- Born: 29 November 1792 Hartford, New York
- Died: 1881 (aged 88–89) Mount Lebanon Shaker Society, New Lebanon, New York
- Occupations: Artist, schoolteacher, tailor, song-writer, singer
- Known for: Gift drawings
- Parent(s): Issachar Bates and Lovina Maynard

Religious life
- Religion: Christianity
- Denomination: Shaker

= Sarah Bates (Shaker) =

American Shaker artist

Sarah Bates (November 29, 1792 – 1881) was an American Shaker artist.

Born in Hartford, New York, Bates was the daughter of Elder Issachar Bates, and entered Watervliet Shaker Village upon his conversion in 1801. Three years later she moved to the Mount Lebanon Shaker Society where she was to remain for the rest of her life. She was trained as a schoolteacher and "tailoress", and in both pursuits was associated with Polly Anne Reed, with whom she was a member of the First Order of the Church. She was likely a scribe for her community, and is known to have composed several songs as well. She also wrote at least one essay, and was active for a time as a deaconess. Her sister Betsey would become an Eldress at New Lebanon.
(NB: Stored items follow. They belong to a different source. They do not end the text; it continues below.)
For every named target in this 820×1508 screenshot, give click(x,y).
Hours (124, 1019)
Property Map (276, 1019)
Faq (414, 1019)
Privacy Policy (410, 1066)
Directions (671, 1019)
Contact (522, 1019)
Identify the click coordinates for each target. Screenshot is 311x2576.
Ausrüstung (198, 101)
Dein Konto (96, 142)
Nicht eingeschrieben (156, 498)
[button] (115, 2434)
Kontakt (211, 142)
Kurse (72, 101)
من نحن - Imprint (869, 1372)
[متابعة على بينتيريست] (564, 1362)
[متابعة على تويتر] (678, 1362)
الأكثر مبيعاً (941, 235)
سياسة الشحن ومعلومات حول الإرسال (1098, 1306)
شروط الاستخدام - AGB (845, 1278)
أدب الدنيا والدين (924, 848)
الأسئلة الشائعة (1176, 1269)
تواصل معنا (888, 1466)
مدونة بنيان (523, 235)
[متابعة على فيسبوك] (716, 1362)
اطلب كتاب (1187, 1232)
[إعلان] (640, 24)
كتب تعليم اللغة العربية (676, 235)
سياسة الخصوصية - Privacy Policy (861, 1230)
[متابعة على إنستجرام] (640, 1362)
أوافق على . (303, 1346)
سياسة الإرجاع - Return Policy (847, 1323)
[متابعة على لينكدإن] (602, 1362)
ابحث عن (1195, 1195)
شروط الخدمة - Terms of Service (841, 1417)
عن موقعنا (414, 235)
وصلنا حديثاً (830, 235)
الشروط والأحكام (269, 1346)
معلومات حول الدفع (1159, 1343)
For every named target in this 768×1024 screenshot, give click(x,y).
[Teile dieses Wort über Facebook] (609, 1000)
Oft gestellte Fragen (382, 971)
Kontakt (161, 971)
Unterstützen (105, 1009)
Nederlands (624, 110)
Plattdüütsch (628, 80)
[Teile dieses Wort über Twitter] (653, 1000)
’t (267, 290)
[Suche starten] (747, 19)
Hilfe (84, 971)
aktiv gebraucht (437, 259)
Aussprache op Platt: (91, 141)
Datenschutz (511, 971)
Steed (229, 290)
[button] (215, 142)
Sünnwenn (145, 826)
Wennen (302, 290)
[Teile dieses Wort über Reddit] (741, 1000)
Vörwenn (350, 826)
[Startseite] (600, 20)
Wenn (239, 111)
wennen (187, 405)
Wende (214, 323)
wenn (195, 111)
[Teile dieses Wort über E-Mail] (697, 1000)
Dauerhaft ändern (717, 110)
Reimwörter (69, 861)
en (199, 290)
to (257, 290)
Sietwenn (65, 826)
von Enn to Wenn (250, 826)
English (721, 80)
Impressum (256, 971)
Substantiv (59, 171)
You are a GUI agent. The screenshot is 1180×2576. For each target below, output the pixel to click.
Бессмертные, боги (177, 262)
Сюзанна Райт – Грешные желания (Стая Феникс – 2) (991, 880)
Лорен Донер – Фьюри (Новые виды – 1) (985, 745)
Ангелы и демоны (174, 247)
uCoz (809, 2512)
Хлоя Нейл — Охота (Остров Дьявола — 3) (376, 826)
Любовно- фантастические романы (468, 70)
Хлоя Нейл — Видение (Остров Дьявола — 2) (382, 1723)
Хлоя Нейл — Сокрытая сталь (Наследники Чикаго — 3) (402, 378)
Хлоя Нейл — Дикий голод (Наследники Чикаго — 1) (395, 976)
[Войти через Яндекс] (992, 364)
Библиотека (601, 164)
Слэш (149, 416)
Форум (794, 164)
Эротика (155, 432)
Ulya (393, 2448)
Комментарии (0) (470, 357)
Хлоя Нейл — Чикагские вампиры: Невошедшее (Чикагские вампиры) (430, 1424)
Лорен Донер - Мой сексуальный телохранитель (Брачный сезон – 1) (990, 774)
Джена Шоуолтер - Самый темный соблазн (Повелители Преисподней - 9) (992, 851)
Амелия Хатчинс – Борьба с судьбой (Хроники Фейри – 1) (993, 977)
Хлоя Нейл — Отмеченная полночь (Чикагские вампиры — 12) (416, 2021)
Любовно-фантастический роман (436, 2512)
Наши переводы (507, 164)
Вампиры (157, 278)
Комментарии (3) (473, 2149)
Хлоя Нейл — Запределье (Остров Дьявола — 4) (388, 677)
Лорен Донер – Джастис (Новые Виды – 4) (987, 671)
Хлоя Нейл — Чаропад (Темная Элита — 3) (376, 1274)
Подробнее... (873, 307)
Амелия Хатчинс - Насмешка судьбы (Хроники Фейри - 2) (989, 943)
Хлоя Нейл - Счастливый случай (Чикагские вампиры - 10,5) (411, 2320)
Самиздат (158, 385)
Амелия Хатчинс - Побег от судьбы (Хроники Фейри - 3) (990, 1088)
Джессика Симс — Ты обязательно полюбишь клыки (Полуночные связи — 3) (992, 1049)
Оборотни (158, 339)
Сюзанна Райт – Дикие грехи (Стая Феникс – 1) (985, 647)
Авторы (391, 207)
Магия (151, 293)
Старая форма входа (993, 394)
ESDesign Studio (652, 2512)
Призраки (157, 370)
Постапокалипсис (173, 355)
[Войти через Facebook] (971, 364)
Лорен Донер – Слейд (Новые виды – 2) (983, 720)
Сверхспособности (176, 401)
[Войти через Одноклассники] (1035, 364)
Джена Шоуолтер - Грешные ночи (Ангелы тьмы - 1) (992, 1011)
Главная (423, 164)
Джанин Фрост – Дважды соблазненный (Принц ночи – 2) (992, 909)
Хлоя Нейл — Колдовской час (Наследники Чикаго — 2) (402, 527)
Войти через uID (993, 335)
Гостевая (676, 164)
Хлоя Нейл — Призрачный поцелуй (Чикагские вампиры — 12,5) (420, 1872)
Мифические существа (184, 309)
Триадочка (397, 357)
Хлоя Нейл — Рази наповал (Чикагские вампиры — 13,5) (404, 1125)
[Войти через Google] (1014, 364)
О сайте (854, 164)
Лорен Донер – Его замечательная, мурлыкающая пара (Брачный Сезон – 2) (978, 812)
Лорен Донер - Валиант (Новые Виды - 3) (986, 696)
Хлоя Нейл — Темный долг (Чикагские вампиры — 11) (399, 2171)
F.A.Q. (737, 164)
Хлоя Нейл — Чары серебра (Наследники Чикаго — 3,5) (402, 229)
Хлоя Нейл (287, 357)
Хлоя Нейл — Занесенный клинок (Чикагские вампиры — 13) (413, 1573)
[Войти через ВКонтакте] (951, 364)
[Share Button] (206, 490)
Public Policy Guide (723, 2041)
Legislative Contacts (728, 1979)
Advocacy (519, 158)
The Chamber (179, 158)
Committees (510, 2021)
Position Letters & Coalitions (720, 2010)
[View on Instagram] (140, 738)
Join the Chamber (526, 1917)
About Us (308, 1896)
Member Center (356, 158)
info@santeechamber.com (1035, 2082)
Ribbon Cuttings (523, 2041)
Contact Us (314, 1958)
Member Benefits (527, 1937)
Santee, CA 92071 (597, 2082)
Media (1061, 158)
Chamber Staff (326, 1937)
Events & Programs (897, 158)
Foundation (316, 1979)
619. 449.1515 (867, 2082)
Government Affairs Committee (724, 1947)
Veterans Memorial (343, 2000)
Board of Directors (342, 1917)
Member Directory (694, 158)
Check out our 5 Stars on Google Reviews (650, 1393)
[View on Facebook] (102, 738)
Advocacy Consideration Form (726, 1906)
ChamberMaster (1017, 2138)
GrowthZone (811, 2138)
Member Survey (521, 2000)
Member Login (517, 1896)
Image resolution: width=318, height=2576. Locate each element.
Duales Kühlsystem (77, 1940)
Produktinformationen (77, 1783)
Bates has been posited, by Daniel W. Patterson, as the creator of seventeen gift drawings produced during the Shaker Era of Manifestations. The case which he makes is circumstantial, based largely on his analysis of membership rolls of the First Order of the Church. The influence of Polly Reed can be seen on Bates' work, especially in the precision and elegance of its calligraphy and drawing. Patterson points to certain stylistic points as hallmarks of hers as well, including the shape of the dove which often appears in her drawings and the crosshatching used to delineate the surfaces of tree trunks and tables. Several of Bates' most complex drawings are "sacred sheets", gatherings of symbolic language that draw much of their iconography, such as Masonic symbols and images from gravestones and needlework samplers, from the world beyond the borders of the Shaker community. Bates has been described as a "seminal figure" in the field of gift drawings.

An untitled drawing by Bates, in pen and brush and colored inks over graphite, is owned by the Philadelphia Museum of Art.